AI experts have warned that many UK businesses will fail because they are investing heavily in, and leveraging themselves on, AI agents “whose future pricing and operating costs they barely understand”, as current AI agent usage is being massively subsidised by venture capital (VC) investment.
Each time a business uses an AI agent, whether Claude or ChatGPT, it is burning through significant numbers of ‘tokens’, the true cost of which — ‘tokenomics’ — is being concealed by billions of pounds of VC money.
A token is the fundamental computational resource that powers AI agents, specifically the massive GPU (graphics processing unit) and electricity costs required to process inputs and generate outputs.
Each word inputted, each punctuation mark and even the space between words is a token, and that token costs money, as it involves energy and compute.
So a prompt or series of prompts, a reply, an uploaded file, a generated image or video, dataset analysis or automated flow, is burning huge volumes of tokens that — for now at least — aren’t being paid for by most businesses.
Tokenomics
Colette Mason, AI Ethics Consultant at London-based Clever Clogs AI, who works with companies of all sizes on their AI adoption daily, said: “In my experience, the vast majority of UK SMEs are trying to build an economy on a technology whose true costs they simply do not understand.
“Today, tokenomics, or the true cost of compute, doesn’t mean much to most SMEs but in the not-too-distant future it could be their epitaph if they don’t get to grips with it, fast. Failing to model the costs of AI correctly could see many businesses fail.
“Only businesses using pay-as-you-go (API) billing understand the real cost of AI. Flat-rate subscriptions are heavily subsidised to bring in users, effectively hiding the true cost of compute.
Mason gives an example of a 10-person firm where each member of staff summarises just one 10-page PDF daily, which would equate to roughly 220 PDFs per month.
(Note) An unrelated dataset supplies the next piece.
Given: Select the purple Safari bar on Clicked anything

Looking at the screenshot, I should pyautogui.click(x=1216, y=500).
She says the true cost of this one simple task carried out by one member of staff is roughly the same as one person’s current monthly subscription to Claude Opus 4.6 or GPT-5.5, adding that “this assumes the output is right first time and doesn’t need a rerun”.
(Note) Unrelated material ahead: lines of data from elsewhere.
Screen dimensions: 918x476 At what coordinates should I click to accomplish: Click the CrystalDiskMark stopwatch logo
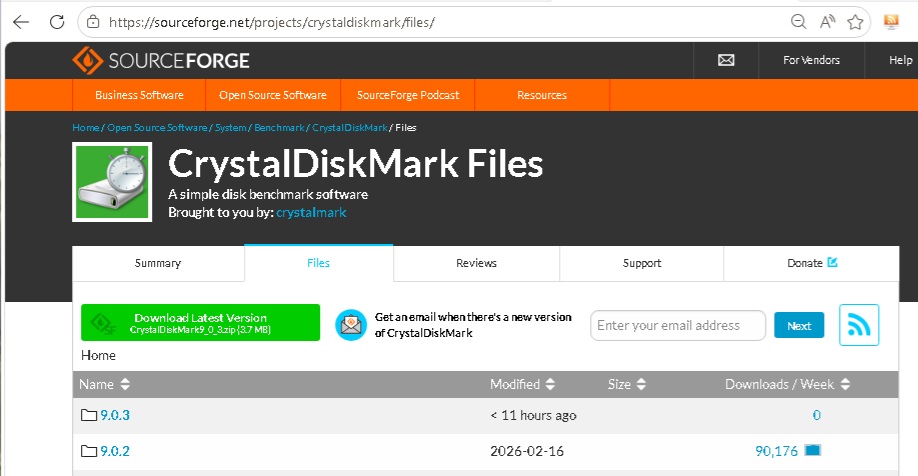click(x=112, y=182)
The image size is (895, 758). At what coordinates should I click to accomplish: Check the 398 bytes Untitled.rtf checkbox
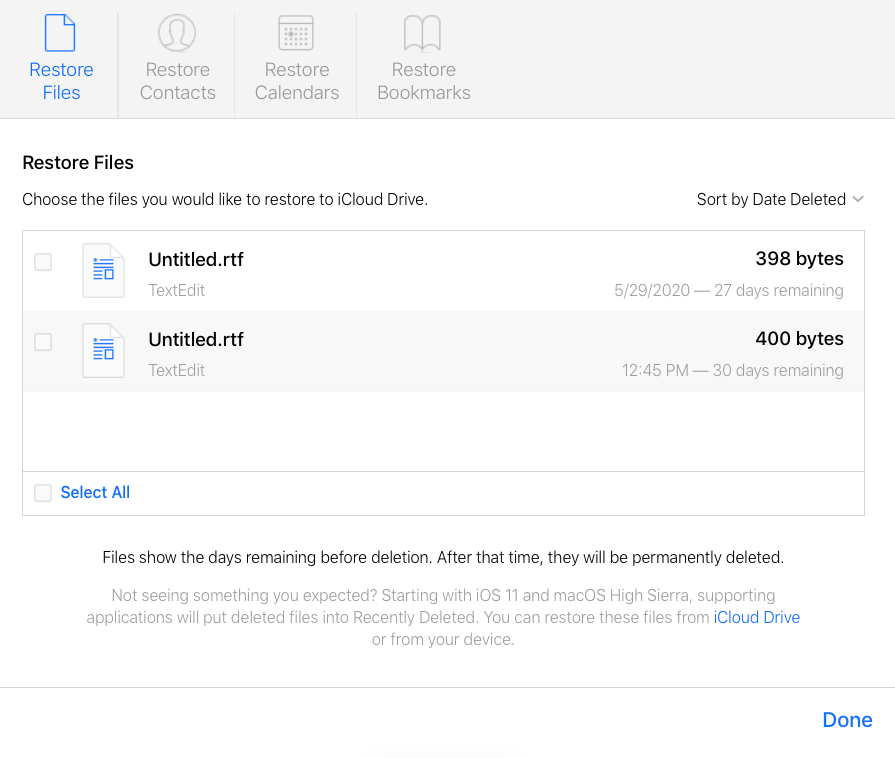(43, 262)
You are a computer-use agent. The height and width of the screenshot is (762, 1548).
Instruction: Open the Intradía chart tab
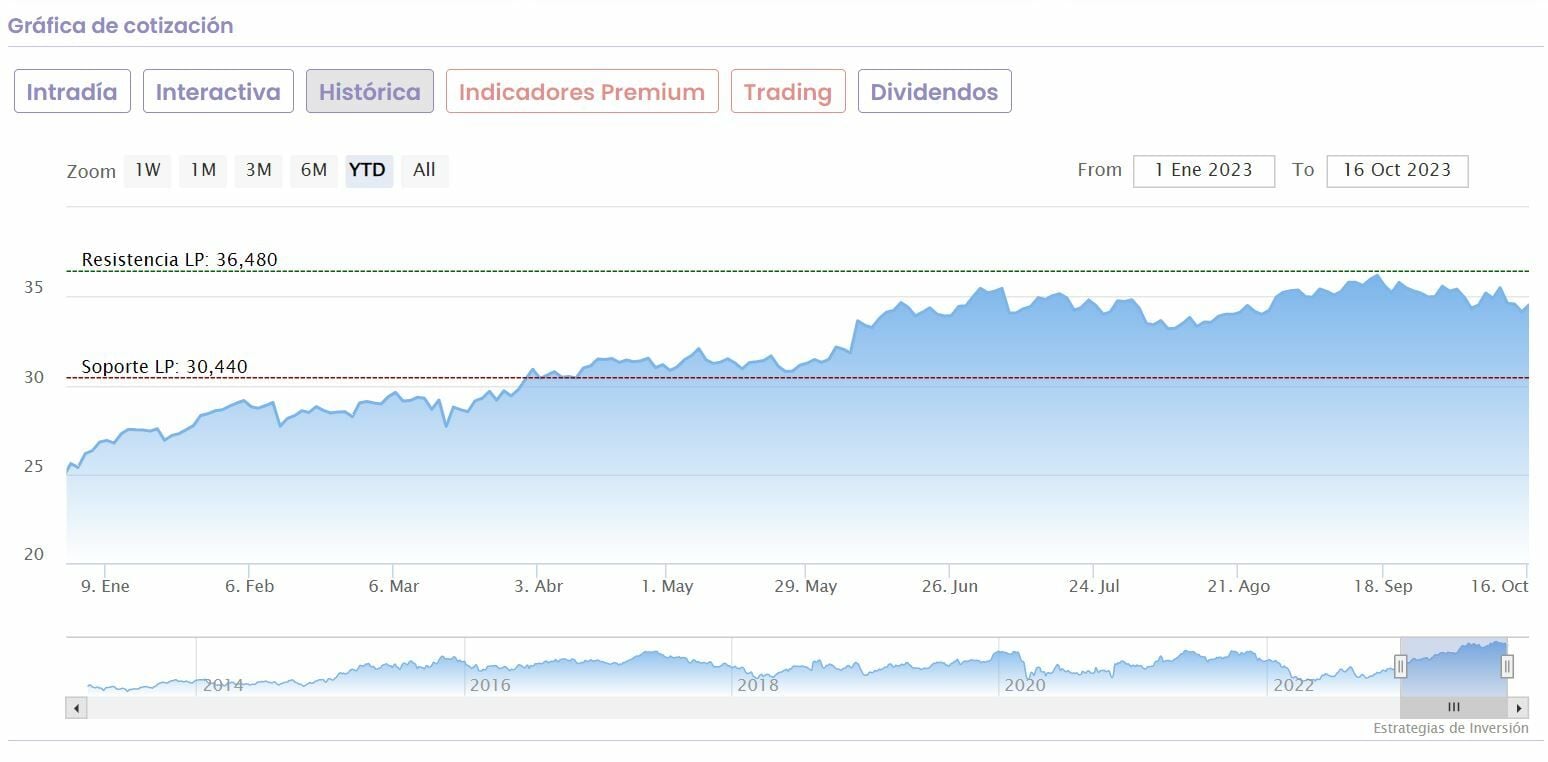tap(72, 92)
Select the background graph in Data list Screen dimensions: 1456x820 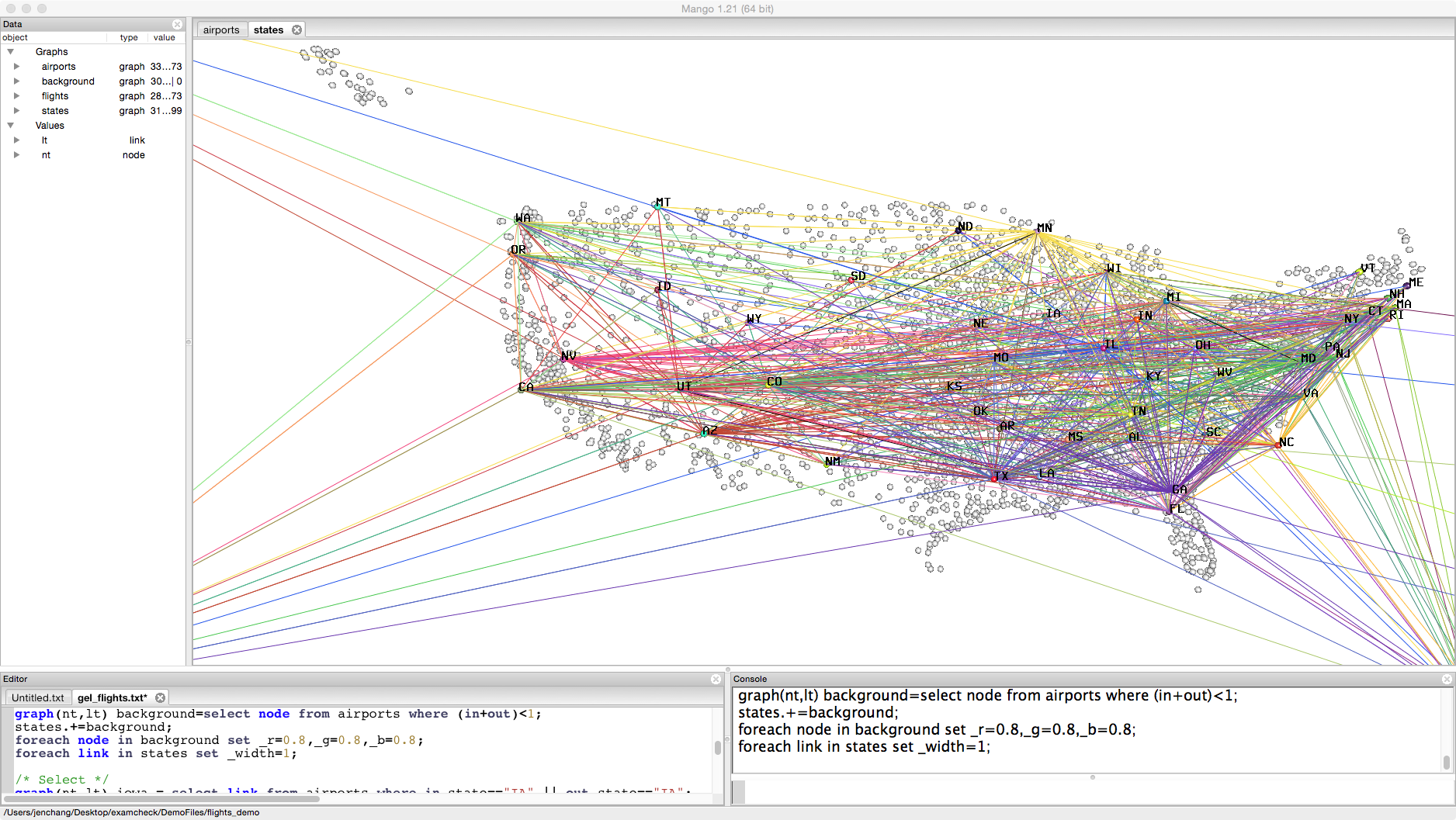[68, 81]
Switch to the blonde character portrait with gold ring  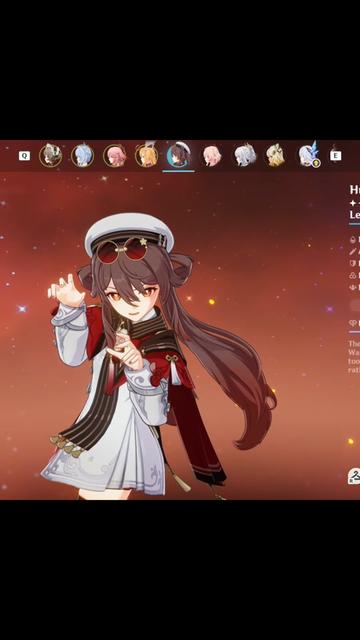(x=147, y=156)
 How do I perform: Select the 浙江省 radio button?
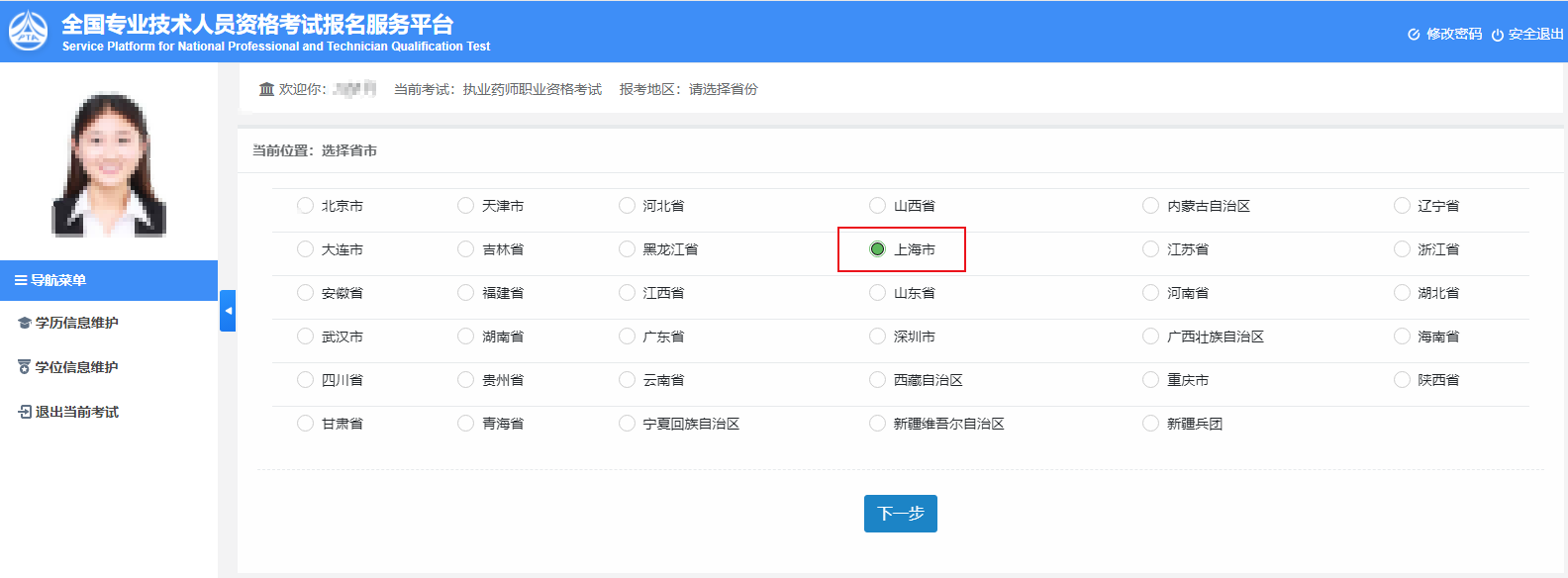coord(1402,249)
Mason continued: “Add in 10 more tasks with reruns and it will cost a small fortune. PAYG reveals the true AI price tag. Scale this across dozens of daily workflows and the real cost of enterprise AI quickly becomes impossible to sustain.”
Overly dependent
Mitali Deypurkaystha, Human-First AI Strategist at Newcastle upon Tyne-based Impact Icon AI, said “many British businesses are behaving like they’ve been handed free samples without realising the dealer eventually comes back with the bill”.
She continued: “As an AI strategist, one of the biggest parts of my job is often explaining where businesses should not use AI. Too many owners see cheap subscriptions and assume automation belongs in every workflow whether the return on investment exists or not.
“I’ve had to push back on companies wanting to force AI into processes where the gains simply weren’t there, especially when today’s bargain pricing is heavily subsidised and may not reflect the true long-term cost.
“AI will absolutely transform the economy, but too many SMEs are rebuilding their operations around tech whose future pricing and operating costs they barely understand. The danger is that by the time those costs rise sharply, businesses may already be too dependent to walk away.”
Dependency risk
Katrina Young, Chief Technology Officer at KYC Digital, an AI consultancy, said “the operational economics of large-scale AI adoption are still being tested in real time”.
She added that many businesses are not just underestimating the true cost of AI but also the true cost of monitoring the AI they use: “Many organisations are scaling AI into workflows before governance, tracking, oversight and operational resilience are fully established.
“ROI calculations often focus on productivity gains while excluding verification labour, escalation handling, accessibility, compliance exposure and long-term dependency risk.
“The hidden risk is removing too much human verification in pursuit of speed. That is where trust failures, bias risks, errors, and operational fragility begin surfacing.”